Former Peruvian President Alberto Fujimori Released from Prison

Published: 11 December 2023

Fujimori Victims Protests 2011

Fujimori's release was discussed several times, provoking protests of the families of the victims of his regime. (Photo: Catherine Binet/The Advocacy Project, Flickr, License)

By Lieth Carrillo

Human Rights Watch criticized the release of former Peruvian President Alberto Fujimori, the first Latin American president to end up in prison for human rights violations, saying the move was an erosion of the rule of law in Peru.

The Peruvian Constitutional Court reinstated last week a humanitarian pardon granted in 2017 by former President Pedro Pablo Kuczynski due to Fujimori’s serious health issues.

In 2018, the pardon was revoked due to irregularities; however, in March 2022, the Constitutional Court annulled the sentence and ordered Fujimori's release.

Back then the Inter-American Court of Human Rights accused the Peruvian judges of not having followed international standards and asked the country to "refrain from applying the sentence of the Constitutional Court."

However, Peru reaffirmed its decision and released Fujimori last week.

The former president's sons, Keiko Fujimori and Kenji Fujimori, both politicians themselves, thanked ex-President Pedro Pablo Kuczynski for pardoning their father, who appeared in a video next to them and his lawyer as he was released from Barbadillo prison.

International organizations such as the United Nations and Human Rights Watch declared his release a violation of international law. The humanitarian pardon initiative appeared as a strategy to win the votes of Fujimori's supporters in Congress and block the impeachment proceedings already pending against former Peruvian President Pedro Pablo Kuczynski back in 2017, the human rights watchdog said.

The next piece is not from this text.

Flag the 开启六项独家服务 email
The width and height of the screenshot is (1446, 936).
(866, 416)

Alberto Fujimori was sentenced to 25 years in prison in 2009 for his involvement in two massacres carried out by the paramilitary group Colina in 1991 and 1992, as well as enforced disappearances and abductions.

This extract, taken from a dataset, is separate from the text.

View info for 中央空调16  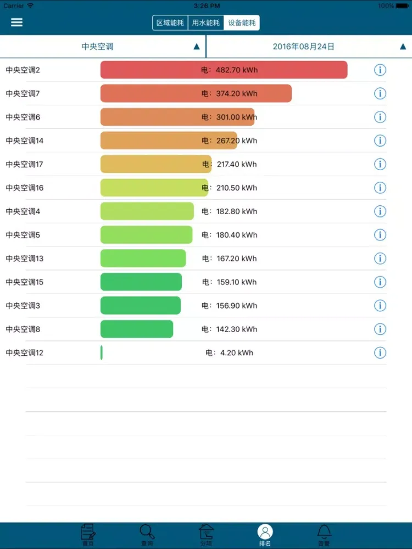(x=380, y=188)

In these massacres, 15 inhabitants of a neighborhood in the Peruvian capital were murdered because they were accused of having links with the Maoist guerrilla group Shining Path, which was never proven. Nine students and a professor from La Cantuta University were also killed.

Americas Director at Human Rights Watch, Juanita Goebertus, said that “Fujimori’s release is a slap in the face to victims of atrocities,” and that the Organization of American States “should examine the release in the context of very serious erosion of the rule of law and the protection of human rights in Peru.”